“Yes” Votes

Mark Kelly Lobbies for Stricter Gun Laws in Washington

Mark Kelly takes on the NRA and skittish politicians in Washington. By Eleanor Clift.

After his wife, former congresswoman Gabby Giffords, was nearly assassinated two and a half years ago, former astronaut Mark Kelly became a gun-control activist who, with Giffords, founded a gun-safety organization called Americans for Responsible Gun Solutions. The couple is in Washington this week to lobby senators to support legislation to expand background checks for gun buyers. They have joined forces with another group activated by tragedy, the families of the Newtown victims, doubling down on the power of their collective experience in what history will record as the personalization of gun-control lobbying.

Kelly says that in a series of one-on-one meetings with members of Congress, the lawmakers were cordial and respectful to Giffords, but too often noncommittal on support for gun legislation. Having the Newtown families in the room can be a first step in changing the dynamic, and can even seal the deal. “When you meet with parents who have lost a 6 year old, it’s difficult to look that person in the face and say you’re not going to do anything,” says Kelly.
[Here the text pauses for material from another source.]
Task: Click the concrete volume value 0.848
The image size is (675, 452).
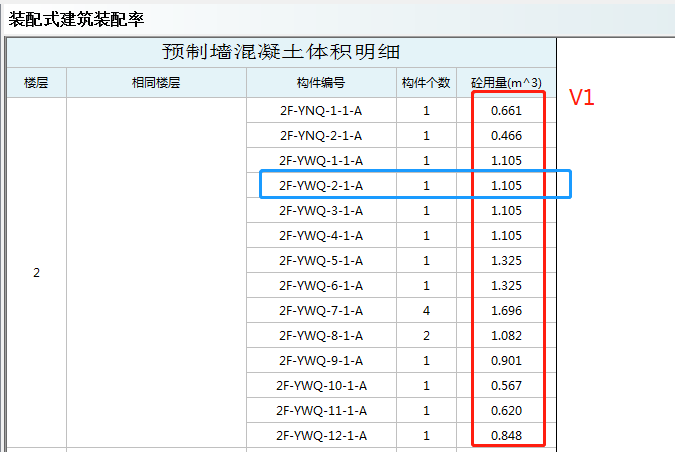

The Boston Marathon bombing on Monday may have upended a vote on the Manchin-Toomey bill which proposes stricter background checks for gun buyers and was originally scheduled for this week. On Tuesday amid reports that the sponsors were having trouble reaching the 60 votes needed to overcome a Republican filibuster, Kelly attended a breakfast meeting hosted by The Christian Science Monitor and was asked if he was pessimistic about the situation. “I’m not completely pessimistic,” he said, noting that two weeks ago the conventional wisdom was that the legislation was dead. “It’s an uphill climb to get there but over the coming days we have a chance to convince people to stand with us, and not stand with the gun lobby.”

Among those he would meet with in the afternoon was Arizona senator Jeff Flake, who the previous day had posted on his Facebook page that he intends to vote no on the background checks bill. “The problem with a lot of U.S. senators, they’re just looking for a reason to get to no,” says Kelly, placing the blame on the seemingly all-powerful gun lobby and its now almost mythic role in elections. He kept returning to Flake, claiming it was because the Facebook posting was fresh, but also because Flake is a good friend of his wife's. Kelly’s disappointment was palpable: If he can’t turn Flake, Gabby’s hometown senator, into a “yes” vote, what does that say about the bill’s chances?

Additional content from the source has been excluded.